Please quote word for word the part of the passage on feeling legitimate as a writer between "I think all" and "your chosen profession.", inclusive.

— START OF READING TEXT —

I think all struggling writers – and maybe even some of the commercially successful ones – fear that without the formal trappings of an office – e.g., business cards, a regular paycheck, a door (!), it’s often hard to feel “legitimate” in your chosen profession.
In my case, however, in addition to devoting large chunks of time to a creative project, I am also devoting large chunks of time to identifying exactly how I want to spend the next phase of my professional future. But how do you tell a 13 year-old that you’re working on “constructing your evolving narrative”? (Even though that is what precisely what I’m doing, and it’s coming along quite nicely, thank you very much.)
At lunch last week with a friend, himself a successful consultant transitioning into an as-yet-to-be-defined but hopefully more fulfilling new career path, I confessed to these feelings of illegitimacy that were plaguing me.
“Delia!” he exclaimed. “I am an intelligent person and I’m telling you that you are legitimate!”

— END OF READING TEXT —
— START OF RECORDED INFORMATION —

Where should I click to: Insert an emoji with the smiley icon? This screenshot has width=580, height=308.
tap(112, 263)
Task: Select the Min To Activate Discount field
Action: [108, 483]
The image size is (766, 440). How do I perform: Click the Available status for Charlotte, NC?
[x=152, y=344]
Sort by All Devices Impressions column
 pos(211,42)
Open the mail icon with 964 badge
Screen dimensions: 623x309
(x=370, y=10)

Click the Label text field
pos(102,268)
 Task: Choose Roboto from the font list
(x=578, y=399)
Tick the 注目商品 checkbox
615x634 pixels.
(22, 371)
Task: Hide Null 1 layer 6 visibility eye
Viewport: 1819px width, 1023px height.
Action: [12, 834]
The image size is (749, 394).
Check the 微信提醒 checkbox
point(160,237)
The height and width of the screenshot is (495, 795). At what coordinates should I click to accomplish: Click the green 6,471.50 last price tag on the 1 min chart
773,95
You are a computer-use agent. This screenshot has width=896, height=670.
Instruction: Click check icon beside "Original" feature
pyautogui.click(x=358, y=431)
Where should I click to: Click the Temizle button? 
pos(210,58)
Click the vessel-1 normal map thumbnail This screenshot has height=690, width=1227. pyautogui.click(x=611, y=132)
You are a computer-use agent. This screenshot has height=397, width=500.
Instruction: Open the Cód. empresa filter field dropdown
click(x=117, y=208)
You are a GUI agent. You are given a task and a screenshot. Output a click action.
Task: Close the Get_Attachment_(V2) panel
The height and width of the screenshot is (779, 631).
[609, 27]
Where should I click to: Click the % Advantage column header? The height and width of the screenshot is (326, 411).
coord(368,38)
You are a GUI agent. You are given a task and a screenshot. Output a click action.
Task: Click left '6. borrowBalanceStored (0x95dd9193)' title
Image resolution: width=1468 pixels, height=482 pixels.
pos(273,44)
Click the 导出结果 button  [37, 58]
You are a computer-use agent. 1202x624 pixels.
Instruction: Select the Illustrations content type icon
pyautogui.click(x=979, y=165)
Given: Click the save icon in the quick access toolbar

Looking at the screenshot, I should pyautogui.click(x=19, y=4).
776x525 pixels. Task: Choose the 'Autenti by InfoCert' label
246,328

— END OF RECORDED INFORMATION —

= WRITTEN ANSWER =
I think all struggling writers – and maybe even some of the commercially successful ones – fear that without the formal trappings of an office – e.g., business cards, a regular paycheck, a door (!), it’s often hard to feel “legitimate” in your chosen profession.